The skill documents an opinionated architecture: a single public IP and load balancer, an ingress controller (Traefik or nginx) routing to public and internal services, and external managed services like Neon Postgres and Upstash Redis. It prescribes Dockerfile, Helm, and GitHub Actions patterns to pass Next.js NEXT_PUBLIC_* build args, inject runtime secrets via Helm --set from GitHub Secrets, and ensure images match cluster CPU architecture. It also includes cert-manager TLS setup, ingress annotations, and a pre-deployment checklist.

When to use it

  • Deploying multi-service apps to AKS, GKE, or DOKS with Kubernetes and Helm
  • Setting up GitHub Actions CI/CD with selective builds and build-arg injection
  • Integrating managed services such as Neon (Postgres) and Upstash (Redis)
  • Configuring ingress, cert-manager TLS, and production-grade routing
  • Ensuring Next.js build-time variables are embedded correctly and runtime secrets are secured

Best practices

  • Treat NEXT_PUBLIC_* variables as build-time: use ARG in Dockerfile and pass --build-arg in CI
  • Keep sensitive values out of committed values.yaml and inject them via Helm --set from GitHub Secrets
  • Always check cluster node architecture and build images for matching platforms (amd64/arm64)
  • Use internal Kubernetes service names for inter-service communication, not public URLs
  • Use path filters in GitHub Actions to trigger only affected service builds and saves CI time

Example use cases

  • Deploy a Next.js web, SSO, API, and worker set to Azure AKS with external Neon/Postgres and Upstash/Redis
  • Create CI pipeline that only rebuilds changed services and passes domain-specific NEXT_PUBLIC_* build args
  • Configure Traefik ingress with cert-manager for LetsEncrypt TLS and per-subdomain routing
  • Debug platform mismatches by verifying node architecture and building for linux/arm64 or linux/amd64
  • Migrate database credentials to Neon and inject connection strings as Helm secrets at deploy time

FAQ

Why do NEXT_PUBLIC_* variables need build-time arguments?
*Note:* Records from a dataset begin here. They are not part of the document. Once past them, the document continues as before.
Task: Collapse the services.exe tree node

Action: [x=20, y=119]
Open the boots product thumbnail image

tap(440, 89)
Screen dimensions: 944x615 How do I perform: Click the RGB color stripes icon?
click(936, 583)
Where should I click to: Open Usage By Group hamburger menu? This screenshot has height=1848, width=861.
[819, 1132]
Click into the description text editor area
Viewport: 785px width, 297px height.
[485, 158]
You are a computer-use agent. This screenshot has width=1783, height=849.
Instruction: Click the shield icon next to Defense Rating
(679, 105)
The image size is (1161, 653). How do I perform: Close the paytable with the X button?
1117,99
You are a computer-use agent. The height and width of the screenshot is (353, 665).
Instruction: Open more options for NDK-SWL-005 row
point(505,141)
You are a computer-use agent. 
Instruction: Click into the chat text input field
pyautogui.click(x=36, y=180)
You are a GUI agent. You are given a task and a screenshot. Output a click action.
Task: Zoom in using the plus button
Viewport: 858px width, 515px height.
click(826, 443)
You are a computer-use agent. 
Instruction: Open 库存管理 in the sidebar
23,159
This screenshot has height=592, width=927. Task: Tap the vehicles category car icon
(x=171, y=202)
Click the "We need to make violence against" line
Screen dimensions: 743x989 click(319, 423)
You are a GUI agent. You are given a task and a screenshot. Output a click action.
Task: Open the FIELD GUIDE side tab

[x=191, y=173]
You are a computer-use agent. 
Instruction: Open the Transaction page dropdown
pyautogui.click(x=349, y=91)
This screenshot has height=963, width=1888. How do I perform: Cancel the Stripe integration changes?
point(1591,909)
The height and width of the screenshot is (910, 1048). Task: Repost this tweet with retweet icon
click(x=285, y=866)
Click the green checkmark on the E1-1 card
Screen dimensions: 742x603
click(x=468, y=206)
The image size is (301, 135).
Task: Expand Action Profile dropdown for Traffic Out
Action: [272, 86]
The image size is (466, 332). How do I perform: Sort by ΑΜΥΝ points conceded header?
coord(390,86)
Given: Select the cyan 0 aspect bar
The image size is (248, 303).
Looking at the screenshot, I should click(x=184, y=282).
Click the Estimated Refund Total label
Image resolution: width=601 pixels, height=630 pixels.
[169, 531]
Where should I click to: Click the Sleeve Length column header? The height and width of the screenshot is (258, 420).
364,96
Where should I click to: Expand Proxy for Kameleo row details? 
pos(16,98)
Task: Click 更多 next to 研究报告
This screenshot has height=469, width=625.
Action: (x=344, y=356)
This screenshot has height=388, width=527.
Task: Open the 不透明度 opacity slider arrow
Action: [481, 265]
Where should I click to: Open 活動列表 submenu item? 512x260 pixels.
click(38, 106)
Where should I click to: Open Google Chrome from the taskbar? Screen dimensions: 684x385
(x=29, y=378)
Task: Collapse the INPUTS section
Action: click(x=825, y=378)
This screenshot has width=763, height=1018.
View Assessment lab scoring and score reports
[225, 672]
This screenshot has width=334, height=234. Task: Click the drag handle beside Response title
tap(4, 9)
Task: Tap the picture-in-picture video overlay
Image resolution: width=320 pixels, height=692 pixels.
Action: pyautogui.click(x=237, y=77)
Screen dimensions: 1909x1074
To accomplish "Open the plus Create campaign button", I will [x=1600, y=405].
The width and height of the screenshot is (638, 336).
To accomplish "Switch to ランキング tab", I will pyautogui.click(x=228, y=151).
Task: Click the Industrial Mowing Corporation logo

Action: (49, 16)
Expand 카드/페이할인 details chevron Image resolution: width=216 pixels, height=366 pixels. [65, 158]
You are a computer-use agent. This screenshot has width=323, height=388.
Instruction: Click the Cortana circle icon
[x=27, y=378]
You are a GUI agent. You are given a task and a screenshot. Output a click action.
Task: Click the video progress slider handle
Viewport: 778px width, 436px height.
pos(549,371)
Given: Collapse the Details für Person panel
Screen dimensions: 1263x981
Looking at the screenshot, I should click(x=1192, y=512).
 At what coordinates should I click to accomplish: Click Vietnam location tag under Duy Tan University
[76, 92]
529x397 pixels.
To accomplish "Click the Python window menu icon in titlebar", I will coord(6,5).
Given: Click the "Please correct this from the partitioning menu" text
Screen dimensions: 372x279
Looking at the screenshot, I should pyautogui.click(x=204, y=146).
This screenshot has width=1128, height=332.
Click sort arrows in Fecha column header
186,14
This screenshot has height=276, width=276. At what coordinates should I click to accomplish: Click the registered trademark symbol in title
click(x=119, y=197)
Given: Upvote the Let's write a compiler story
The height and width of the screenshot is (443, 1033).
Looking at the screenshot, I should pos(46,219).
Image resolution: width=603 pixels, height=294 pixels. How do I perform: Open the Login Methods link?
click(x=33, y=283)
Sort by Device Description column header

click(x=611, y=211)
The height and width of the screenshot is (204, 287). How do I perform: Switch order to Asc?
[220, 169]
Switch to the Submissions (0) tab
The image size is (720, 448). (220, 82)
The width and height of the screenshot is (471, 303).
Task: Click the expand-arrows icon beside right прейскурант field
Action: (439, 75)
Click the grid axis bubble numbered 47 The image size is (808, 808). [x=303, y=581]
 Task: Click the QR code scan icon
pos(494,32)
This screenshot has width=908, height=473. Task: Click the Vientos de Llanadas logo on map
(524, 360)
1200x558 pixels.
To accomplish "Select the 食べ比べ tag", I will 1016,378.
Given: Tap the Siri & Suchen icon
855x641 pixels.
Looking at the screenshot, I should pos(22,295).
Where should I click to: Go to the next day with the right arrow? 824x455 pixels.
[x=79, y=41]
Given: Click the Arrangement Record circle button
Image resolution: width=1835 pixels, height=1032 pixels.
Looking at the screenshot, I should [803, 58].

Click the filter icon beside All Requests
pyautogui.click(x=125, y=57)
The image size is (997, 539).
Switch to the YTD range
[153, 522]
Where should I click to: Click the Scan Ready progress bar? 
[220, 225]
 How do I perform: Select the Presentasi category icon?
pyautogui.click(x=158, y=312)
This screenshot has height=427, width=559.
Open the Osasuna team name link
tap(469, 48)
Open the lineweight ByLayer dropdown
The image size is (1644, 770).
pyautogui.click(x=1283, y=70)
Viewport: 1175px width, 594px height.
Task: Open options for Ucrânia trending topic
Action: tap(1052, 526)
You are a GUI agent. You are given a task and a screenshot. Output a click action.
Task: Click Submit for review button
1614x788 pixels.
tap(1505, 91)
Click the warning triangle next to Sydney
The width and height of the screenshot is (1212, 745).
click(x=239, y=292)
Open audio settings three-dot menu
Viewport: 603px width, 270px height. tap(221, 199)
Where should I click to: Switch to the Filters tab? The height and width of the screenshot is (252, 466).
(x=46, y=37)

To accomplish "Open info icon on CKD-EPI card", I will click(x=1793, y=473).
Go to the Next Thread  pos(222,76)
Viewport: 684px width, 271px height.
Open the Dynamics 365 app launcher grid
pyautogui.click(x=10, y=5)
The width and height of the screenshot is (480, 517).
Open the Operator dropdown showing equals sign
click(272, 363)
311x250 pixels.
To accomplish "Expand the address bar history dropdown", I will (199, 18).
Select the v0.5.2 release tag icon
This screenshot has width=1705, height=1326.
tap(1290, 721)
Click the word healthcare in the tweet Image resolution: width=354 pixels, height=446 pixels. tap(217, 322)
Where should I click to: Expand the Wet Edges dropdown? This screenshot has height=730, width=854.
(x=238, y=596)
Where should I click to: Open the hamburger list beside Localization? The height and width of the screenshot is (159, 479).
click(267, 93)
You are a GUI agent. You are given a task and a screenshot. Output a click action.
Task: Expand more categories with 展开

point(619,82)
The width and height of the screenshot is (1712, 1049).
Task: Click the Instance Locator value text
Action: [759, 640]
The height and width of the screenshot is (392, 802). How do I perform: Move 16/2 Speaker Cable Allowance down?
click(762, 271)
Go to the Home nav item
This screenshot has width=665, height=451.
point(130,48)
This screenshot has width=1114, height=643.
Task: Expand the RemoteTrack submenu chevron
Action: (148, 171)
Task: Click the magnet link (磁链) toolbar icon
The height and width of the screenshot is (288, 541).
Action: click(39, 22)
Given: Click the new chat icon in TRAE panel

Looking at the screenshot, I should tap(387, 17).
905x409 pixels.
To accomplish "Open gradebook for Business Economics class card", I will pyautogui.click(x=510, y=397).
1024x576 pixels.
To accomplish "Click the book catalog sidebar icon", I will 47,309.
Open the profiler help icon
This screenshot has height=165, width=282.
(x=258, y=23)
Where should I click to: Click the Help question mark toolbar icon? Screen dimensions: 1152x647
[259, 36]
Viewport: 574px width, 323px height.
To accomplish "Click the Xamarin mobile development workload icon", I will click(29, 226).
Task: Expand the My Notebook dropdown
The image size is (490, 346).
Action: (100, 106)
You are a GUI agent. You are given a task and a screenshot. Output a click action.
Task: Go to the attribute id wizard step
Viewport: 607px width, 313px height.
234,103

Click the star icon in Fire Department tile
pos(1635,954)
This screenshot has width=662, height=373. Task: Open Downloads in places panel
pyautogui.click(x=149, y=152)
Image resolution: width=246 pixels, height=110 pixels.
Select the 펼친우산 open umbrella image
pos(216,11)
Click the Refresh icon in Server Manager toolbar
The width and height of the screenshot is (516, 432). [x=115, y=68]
Next.js embeds NEXT_PUBLIC_* into the compiled client at build time, so setting them as runtime ENV does not change the built assets. Use ARG in Dockerfile and pass --build-arg during image build.

How do I avoid image platform mismatches?

Run kubectl to check node architectures and set docker buildx platforms to match (linux/amd64 or linux/arm64). Disable provenance in build action to avoid complex manifests.